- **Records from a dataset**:

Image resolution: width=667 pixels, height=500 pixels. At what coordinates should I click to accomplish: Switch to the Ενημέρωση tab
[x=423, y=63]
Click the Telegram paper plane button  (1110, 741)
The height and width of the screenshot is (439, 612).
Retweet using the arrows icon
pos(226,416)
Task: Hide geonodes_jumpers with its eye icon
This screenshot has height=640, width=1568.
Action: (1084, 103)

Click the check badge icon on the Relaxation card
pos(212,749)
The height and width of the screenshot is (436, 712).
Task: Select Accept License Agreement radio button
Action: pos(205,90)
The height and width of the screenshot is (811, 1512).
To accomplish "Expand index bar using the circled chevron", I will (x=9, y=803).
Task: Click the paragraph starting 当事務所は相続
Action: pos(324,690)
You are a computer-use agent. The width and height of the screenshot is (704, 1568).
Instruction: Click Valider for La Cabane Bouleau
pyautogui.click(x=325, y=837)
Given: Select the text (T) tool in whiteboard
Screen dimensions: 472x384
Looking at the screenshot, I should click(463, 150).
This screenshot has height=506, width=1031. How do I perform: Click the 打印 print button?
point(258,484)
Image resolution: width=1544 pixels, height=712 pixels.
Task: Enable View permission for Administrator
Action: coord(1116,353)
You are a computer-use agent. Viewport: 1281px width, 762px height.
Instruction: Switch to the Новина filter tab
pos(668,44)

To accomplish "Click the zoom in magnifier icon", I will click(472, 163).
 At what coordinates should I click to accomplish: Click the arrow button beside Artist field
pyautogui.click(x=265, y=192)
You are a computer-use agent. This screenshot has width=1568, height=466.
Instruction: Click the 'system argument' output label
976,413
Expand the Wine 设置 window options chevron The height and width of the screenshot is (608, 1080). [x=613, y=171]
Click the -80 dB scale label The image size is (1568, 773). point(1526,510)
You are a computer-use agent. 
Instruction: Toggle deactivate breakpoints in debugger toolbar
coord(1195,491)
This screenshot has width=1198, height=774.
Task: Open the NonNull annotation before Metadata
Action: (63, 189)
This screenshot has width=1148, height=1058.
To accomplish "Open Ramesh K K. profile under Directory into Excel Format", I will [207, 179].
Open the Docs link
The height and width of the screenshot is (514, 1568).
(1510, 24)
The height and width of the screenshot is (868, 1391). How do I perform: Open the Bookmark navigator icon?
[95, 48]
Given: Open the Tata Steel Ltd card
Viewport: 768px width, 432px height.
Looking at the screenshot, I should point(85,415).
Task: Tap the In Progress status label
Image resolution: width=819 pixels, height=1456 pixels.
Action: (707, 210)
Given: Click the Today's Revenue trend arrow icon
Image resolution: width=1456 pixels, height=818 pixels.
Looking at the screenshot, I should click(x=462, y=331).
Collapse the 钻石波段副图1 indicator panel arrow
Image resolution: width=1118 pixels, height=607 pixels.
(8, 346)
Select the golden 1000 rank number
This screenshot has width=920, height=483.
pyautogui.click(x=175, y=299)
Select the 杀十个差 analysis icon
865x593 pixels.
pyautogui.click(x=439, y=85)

- **Your instructions**: Rewrite the records above, swapping every "Instruction" for "Command" and leaving everything else unchanged.

- **In response**:
Image resolution: width=667 pixels, height=500 pixels. At what coordinates should I click to accomplish: Switch to the Ενημέρωση tab
[x=423, y=63]
Click the Telegram paper plane button  (1110, 741)
The height and width of the screenshot is (439, 612).
Retweet using the arrows icon
pos(226,416)
Task: Hide geonodes_jumpers with its eye icon
This screenshot has height=640, width=1568.
Action: (1084, 103)

Click the check badge icon on the Relaxation card
pos(212,749)
The height and width of the screenshot is (436, 712).
Task: Select Accept License Agreement radio button
Action: pos(205,90)
The height and width of the screenshot is (811, 1512).
To accomplish "Expand index bar using the circled chevron", I will (x=9, y=803).
Task: Click the paragraph starting 当事務所は相続
Action: pos(324,690)
You are a computer-use agent. The width and height of the screenshot is (704, 1568).
Command: Click Valider for La Cabane Bouleau
pyautogui.click(x=325, y=837)
Given: Select the text (T) tool in whiteboard
Screen dimensions: 472x384
Looking at the screenshot, I should click(463, 150).
This screenshot has height=506, width=1031. How do I perform: Click the 打印 print button?
point(258,484)
Image resolution: width=1544 pixels, height=712 pixels.
Task: Enable View permission for Administrator
Action: coord(1116,353)
You are a computer-use agent. Viewport: 1281px width, 762px height.
Command: Switch to the Новина filter tab
pos(668,44)

To accomplish "Click the zoom in magnifier icon", I will click(472, 163).
 At what coordinates should I click to accomplish: Click the arrow button beside Artist field
pyautogui.click(x=265, y=192)
You are a computer-use agent. This screenshot has width=1568, height=466.
Command: Click the 'system argument' output label
976,413
Expand the Wine 设置 window options chevron The height and width of the screenshot is (608, 1080). [x=613, y=171]
Click the -80 dB scale label The image size is (1568, 773). point(1526,510)
You are a computer-use agent. 
Command: Toggle deactivate breakpoints in debugger toolbar
coord(1195,491)
This screenshot has width=1198, height=774.
Task: Open the NonNull annotation before Metadata
Action: (63, 189)
This screenshot has width=1148, height=1058.
To accomplish "Open Ramesh K K. profile under Directory into Excel Format", I will [207, 179].
Open the Docs link
The height and width of the screenshot is (514, 1568).
(1510, 24)
The height and width of the screenshot is (868, 1391). How do I perform: Open the Bookmark navigator icon?
[95, 48]
Given: Open the Tata Steel Ltd card
Viewport: 768px width, 432px height.
Looking at the screenshot, I should point(85,415).
Task: Tap the In Progress status label
Image resolution: width=819 pixels, height=1456 pixels.
Action: (707, 210)
Given: Click the Today's Revenue trend arrow icon
Image resolution: width=1456 pixels, height=818 pixels.
Looking at the screenshot, I should click(x=462, y=331).
Collapse the 钻石波段副图1 indicator panel arrow
Image resolution: width=1118 pixels, height=607 pixels.
(8, 346)
Select the golden 1000 rank number
This screenshot has width=920, height=483.
pyautogui.click(x=175, y=299)
Select the 杀十个差 analysis icon
865x593 pixels.
pyautogui.click(x=439, y=85)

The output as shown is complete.